*TASK GOAL*: Your answer should be the full data, transcribed exactly, with no pictures in it.

[Stored data]
========
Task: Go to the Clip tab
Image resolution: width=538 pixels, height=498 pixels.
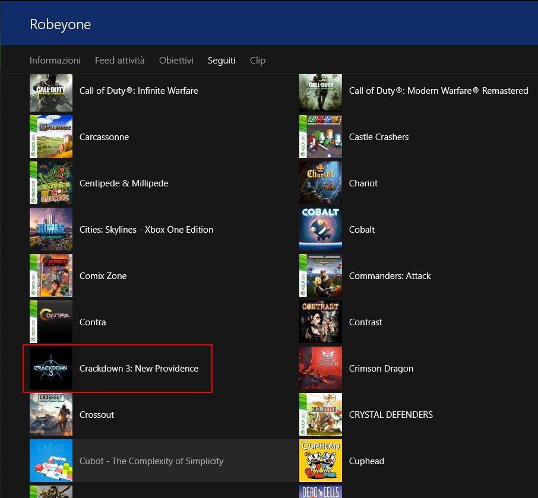Action: (258, 61)
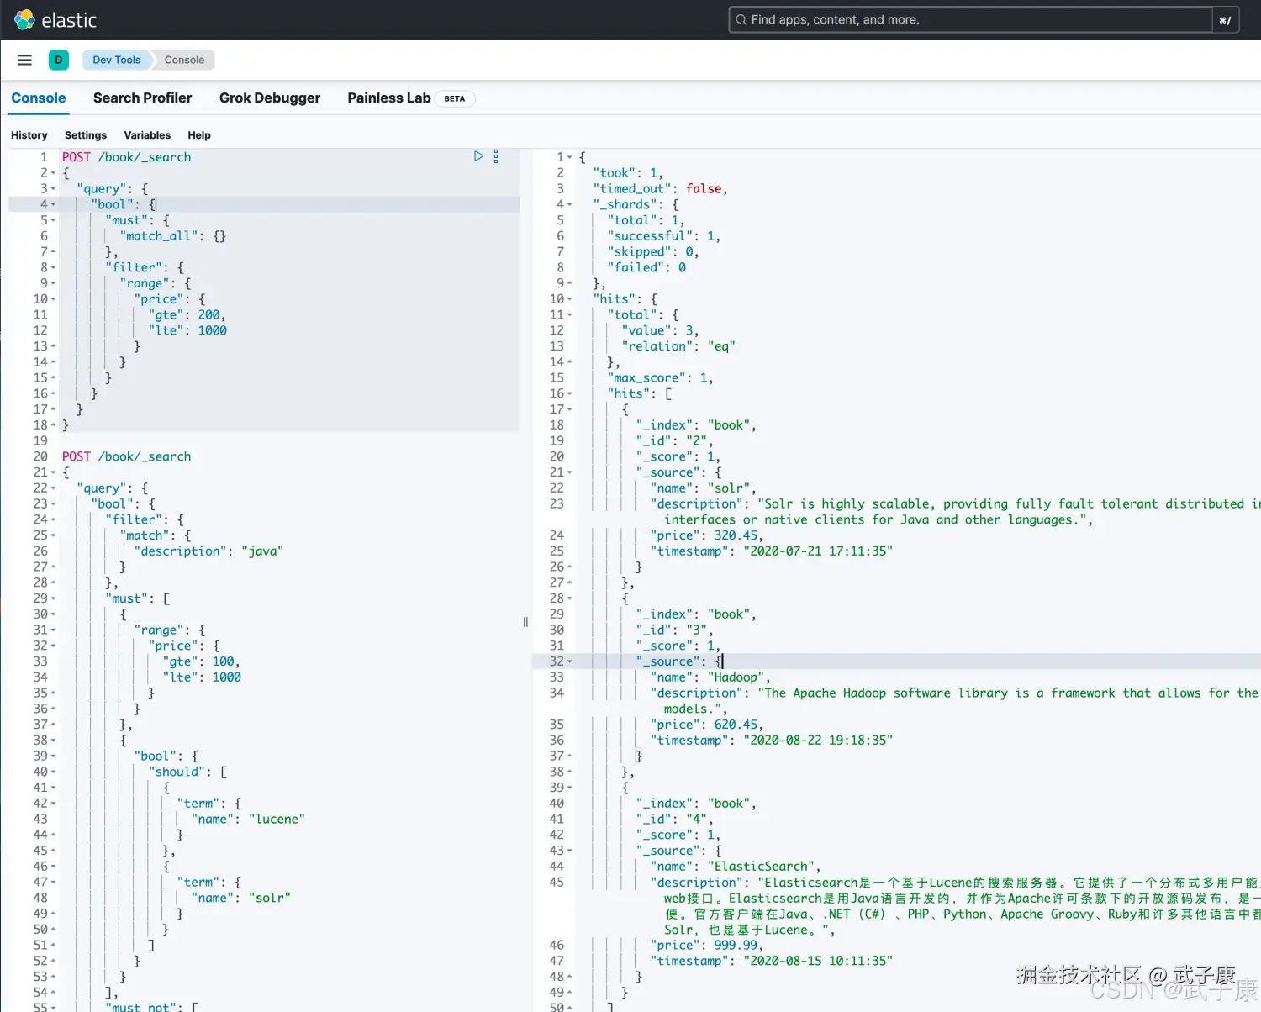Viewport: 1261px width, 1012px height.
Task: Collapse the bool block on editor line 4
Action: coord(54,204)
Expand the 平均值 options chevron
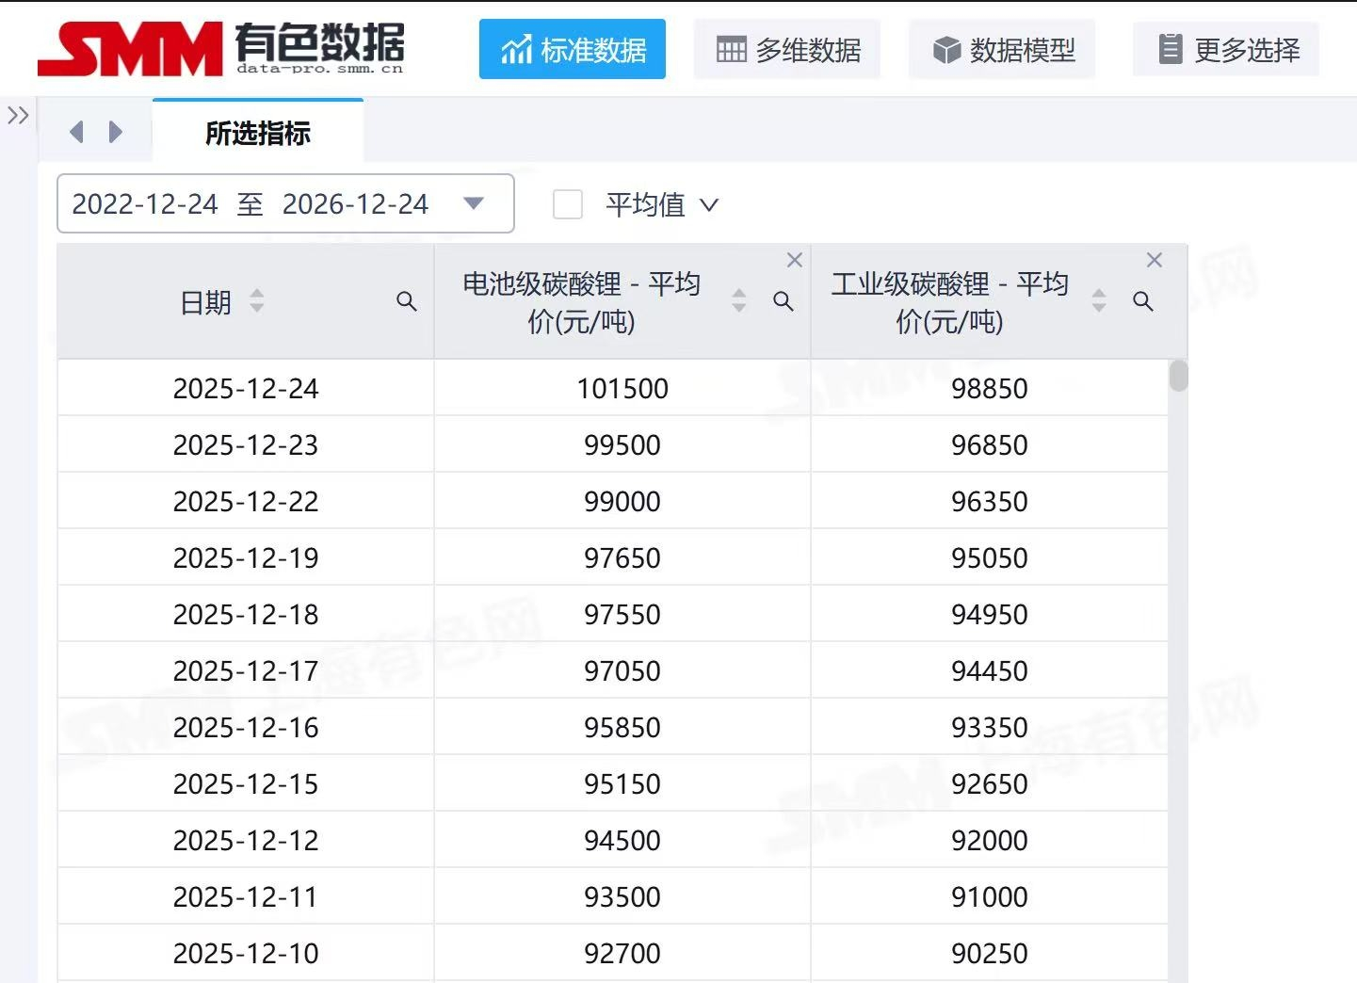This screenshot has width=1357, height=983. coord(711,204)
========
*SOLUTION FOR THIS TASK*:
Task: Go to the Clip tab
Image resolution: width=538 pixels, height=498 pixels.
Action: (258, 61)
Viewport: 1261px width, 1012px height.
Task: Collapse the bool block on editor line 4
Action: coord(54,204)
Expand the 平均值 options chevron
This screenshot has width=1357, height=983. coord(711,204)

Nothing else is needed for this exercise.